The existence of an atmospheric molecule proposed over 60 years ago has finally been detected, and the potentially revolutionary effect on off-setting climate change that this short lived, rapidly reacting molecule can have, has been observed. The molecules are known as Criegee Biradicals and were studied by scientists from The University of Manchester, The University of Bristol and Sandia National Laboratories (USA). Criegee Biradicals are chemical intermediates, a chemical substance produced during the conversion of some reactant to a product, formed by a reaction in the atmosphere between ozone (O3) and alkenes (chemical compounds which are mostly released by plants).
These molecules can have a profound cooling effect by naturally cleaning up certain pollutants, through acting as powerful oxidisers of nitrogen dioxide and sulphur dioxide.
Dr Carl Percival, a researcher in Atmospheric Chemistry at the University of Manchester is one of the authors of this paper. He heralded the significance of this discovery: “Our results will have a significant impact on our understanding of the oxidising capacity of the atmosphere and have wide ranging implications for pollution and climate change.”
The molecule was first hypothesised by Rudolf Criegee, a German Chemist, in 1950, but scientists were not able to detect them until very recently as these molecules are very short lived and hard to study in laboratories. Unique apparatus designed by Sandia researchers allowed the Biradicals to be created in a laboratory and then reacted with atmospheric compounds as the team used facilities at the Lawrence Berkeley National Laboratory’s Advanced Light Source in the USA. Dr. Percival commented on the seminal experimentation: “Criegee radicals have been impossible to measure until this work carried out at the Advanced Light Source. We have been able to quantify how fast Criegee radicals react for the first time.”
As well as finally detecting the hypothesised particle, researchers found that the Biradicals react far more rapidly than initially proposed. Through accelerating the formation of compounds of sulphur and nitrogen in the atmosphere, compounds which lead to aerosols and thus cloud formation, Criegee Biradicals may be used to cool the earth.
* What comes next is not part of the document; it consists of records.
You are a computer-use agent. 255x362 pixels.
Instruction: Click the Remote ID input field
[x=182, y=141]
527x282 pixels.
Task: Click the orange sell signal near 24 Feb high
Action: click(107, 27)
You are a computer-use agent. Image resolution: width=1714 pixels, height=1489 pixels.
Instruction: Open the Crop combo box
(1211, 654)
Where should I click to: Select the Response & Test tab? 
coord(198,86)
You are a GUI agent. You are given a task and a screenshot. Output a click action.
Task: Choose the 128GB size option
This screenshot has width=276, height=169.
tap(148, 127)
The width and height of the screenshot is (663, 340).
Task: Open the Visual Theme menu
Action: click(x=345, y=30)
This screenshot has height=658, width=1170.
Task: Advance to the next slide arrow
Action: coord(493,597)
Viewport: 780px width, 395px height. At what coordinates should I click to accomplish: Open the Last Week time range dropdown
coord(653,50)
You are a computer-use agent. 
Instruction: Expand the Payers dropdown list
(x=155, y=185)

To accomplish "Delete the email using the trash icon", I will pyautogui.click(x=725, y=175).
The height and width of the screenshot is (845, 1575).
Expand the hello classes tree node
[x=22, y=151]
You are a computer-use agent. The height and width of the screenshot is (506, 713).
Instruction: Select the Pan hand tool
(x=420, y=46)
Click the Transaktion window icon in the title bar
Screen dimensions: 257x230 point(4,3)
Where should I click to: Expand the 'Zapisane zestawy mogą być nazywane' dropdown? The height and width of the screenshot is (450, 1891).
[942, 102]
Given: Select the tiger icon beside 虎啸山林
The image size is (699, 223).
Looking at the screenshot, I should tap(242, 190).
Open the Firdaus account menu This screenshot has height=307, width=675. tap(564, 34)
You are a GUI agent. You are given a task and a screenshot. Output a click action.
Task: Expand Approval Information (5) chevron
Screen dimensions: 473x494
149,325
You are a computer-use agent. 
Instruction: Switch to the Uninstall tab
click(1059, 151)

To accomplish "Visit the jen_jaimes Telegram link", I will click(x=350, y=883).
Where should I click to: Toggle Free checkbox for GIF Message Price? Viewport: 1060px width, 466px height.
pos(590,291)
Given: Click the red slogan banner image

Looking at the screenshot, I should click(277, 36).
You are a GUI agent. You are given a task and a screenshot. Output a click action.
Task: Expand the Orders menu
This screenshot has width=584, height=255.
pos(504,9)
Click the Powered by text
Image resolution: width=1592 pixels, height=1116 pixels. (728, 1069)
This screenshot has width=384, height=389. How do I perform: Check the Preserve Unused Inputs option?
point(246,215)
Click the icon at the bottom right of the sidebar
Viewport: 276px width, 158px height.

Accelerated cloud formation would shade the earth from the sun and increase the atmosphere’s reflectivity.
The impact of this discovery is far from being fully realised. Any geoengineering projects to inject these Biradicals into the complex system of the atmosphere are far too laden with potentially disastrous repercussions to be considered now. Instead Dr. Percival emphasised that “the most important message here is that we need to protect the ecosystems we have left” which produce these molecules naturally. With such promising and multi-faceted approaches to off-setting climate change such as this, future breakthroughs appear an irrefutable likelihood, so long as current damage to the global ecosystem does not destroy scientific opportunities before their fruition.